If no block is given, an enumerator is returned instead.
(1..10).detect {|i| i % 5 == 0 and i % 7 == 0 } #=> nil
(1..100).detect {|i| i % 5 == 0 and i % 7 == 0 } #=> 35
This worked for me:
clients.detect{|client| client.last['client_id'] == '2180' } #=> ["orange", {"client_id"=>"2180"}]
clients.detect{|client| client.last['client_id'] == '999999' } #=> nil
See:
http://rubydoc.info/stdlib/core/1.9.2/Enumerable#find-instance_method
The best way to find the key for a particular value is to use key method that is available for a hash....

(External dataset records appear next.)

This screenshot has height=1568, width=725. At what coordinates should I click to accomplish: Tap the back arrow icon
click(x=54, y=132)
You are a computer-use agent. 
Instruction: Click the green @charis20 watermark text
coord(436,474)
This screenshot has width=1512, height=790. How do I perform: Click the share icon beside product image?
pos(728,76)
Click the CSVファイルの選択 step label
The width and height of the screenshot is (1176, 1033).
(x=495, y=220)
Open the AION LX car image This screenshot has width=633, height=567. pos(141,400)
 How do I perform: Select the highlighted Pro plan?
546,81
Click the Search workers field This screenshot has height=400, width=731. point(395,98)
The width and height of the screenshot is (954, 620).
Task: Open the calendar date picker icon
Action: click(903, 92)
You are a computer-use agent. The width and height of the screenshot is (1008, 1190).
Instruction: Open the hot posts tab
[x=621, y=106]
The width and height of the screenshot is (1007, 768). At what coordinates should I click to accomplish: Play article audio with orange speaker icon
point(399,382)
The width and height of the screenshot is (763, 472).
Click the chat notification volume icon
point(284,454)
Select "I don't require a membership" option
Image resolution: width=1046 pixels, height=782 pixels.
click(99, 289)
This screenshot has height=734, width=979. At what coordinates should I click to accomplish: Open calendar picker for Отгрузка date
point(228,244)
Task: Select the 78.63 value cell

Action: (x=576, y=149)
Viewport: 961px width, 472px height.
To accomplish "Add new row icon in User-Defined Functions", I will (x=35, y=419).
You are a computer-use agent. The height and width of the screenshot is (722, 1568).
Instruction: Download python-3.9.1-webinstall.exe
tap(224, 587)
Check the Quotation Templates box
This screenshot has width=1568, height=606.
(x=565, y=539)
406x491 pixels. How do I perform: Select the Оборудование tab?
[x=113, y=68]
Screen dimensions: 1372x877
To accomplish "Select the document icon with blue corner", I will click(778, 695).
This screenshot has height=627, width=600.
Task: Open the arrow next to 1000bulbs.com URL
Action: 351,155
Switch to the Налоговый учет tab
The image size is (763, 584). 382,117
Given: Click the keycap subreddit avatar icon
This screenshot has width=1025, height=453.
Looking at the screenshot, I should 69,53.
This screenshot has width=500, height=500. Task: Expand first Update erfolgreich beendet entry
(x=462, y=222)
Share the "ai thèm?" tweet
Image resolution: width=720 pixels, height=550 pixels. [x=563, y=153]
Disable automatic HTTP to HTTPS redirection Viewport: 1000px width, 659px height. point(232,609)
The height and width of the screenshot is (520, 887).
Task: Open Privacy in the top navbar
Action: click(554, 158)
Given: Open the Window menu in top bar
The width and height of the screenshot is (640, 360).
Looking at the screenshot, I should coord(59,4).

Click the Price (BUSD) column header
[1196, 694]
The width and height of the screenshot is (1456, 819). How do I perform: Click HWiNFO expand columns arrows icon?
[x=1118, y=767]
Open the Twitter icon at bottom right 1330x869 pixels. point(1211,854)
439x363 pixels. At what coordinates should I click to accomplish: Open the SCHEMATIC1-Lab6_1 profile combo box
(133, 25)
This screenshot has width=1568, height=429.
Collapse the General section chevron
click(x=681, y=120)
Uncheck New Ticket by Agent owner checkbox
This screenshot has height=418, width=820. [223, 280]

gender = {"MALE" => 1, "FEMALE" => 2}
gender.key(1) #=> MALE
I hope it solves your problem...
Another approach I would try is by using #map
clients.map{ |key, _| key if clients[key] == {"client_id"=>"2180"} }.compact
#=> ["orange"]
This will return all occurences of given value. The underscore means that we don't need key's value to be carried around so that way it's not being assigned to a variable. The array will contain nils if the values doesn't match - that's why I put #compact at the end.
Heres an easy way to do find the keys of a given value:
clients = {
"yellow"=>{"client_id"=>"2178"},
"orange"=>{"client_id"=>"2180"},
"red"=>{"client_id"=>"2179"},
"blue"=>{"client_id"=>"2181"}
}
p clients.rassoc("client_id"=>"2180")
...and to find the value of a given key:
p clients.assoc("orange")
it will give you the key-value pair.